We’re four days away from the Big Game and arrests have already been made. Federal law enforcement officials just announced the capture of 33 individuals in Atlanta on charges related to sex trafficking. Kirstjen Nielsen, Secretary of Homeland Security, also announced the big win of these arrests: the rescue of four would-be victims.
While we are incredibly grateful for the dedication of our law enforcement to the issue of sex trafficking during large events like the Super Bowl, we want to bring attention to the other 364 days of the year in which people (especially women and children) are, without the spotlight of national news media, trafficked in seemingly “normal” neighborhoods across the United States.
- The commercial sex market grows modestly during Super Bowls, but also grows during other large-scale events, according to Lauren Martin, a trafficking expert at the University of Minnesota.
- The International Labor Organization estimates that there are 40.3 million victims of human trafficking globally, with hundreds of thousands in the United States.
- More than 49,000 total cases of human trafficking have been reported.
- The Global Alliance Against Traffic in Women (GAATW) is one of the most outspoken critics of Super Bowl-trafficking media intensity, calling it damaging because it portrays sex trafficking as an isolated problem and not the complex issue that it really is.
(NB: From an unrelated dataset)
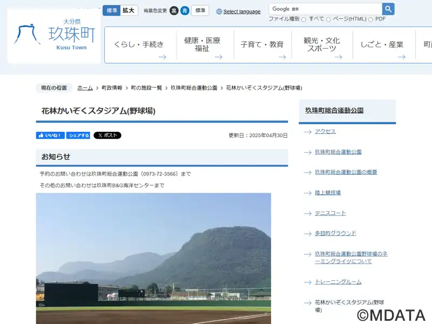Click the X Post button
Viewport: 432px width, 324px height.
[x=107, y=136]
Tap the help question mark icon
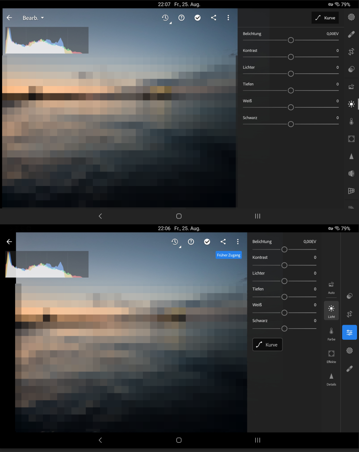 [181, 18]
- Sex trafficking is just one part of the larger problem of human trafficking.
- According to the National Human Trafficking Hotline, victims have been identified in all 50 states, and in Washington, D.C. While some victims are hidden in brothels and factories, there are many instances in which victims live and work in plain view.
- The widespread lack of awareness and understanding of what trafficking actually looks like means that even when victims interact with the public, they are rarely “spotted.”
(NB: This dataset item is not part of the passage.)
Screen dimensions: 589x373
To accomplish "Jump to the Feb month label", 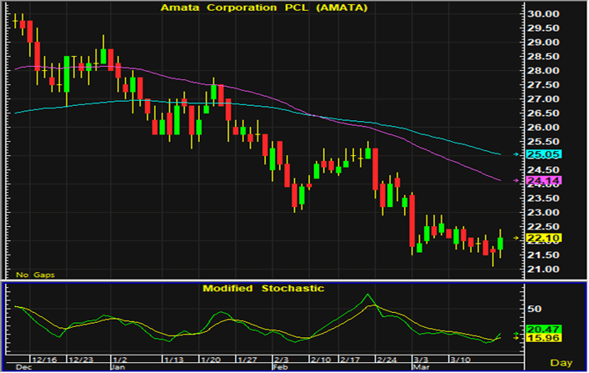I will coord(282,365).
- Sex trafficking is just beginning to get the attention of our elected officials, our law enforcement agencies and our media.
- Recent comments by President Trump stating that trafficked women are bound with duct tape and arrive illegally through our southern border are harmful because these comments, like the Super Bowl hype, paint a caricature of trafficking that makes it harder for the public to recognize the issue’s prevalence in everyday life.
Sadly, trafficking is a 24/7/365 problem.
We support all efforts to stop the spread of trafficking, to help survivors and to punish the businesses that are complicit in the cycle of trafficking.
We just won’t limit our support to one day a year.
If you think that you may have witnessed anything that even vaguely seemed like trafficking, please report it immediately to the National Human Trafficking Hotline.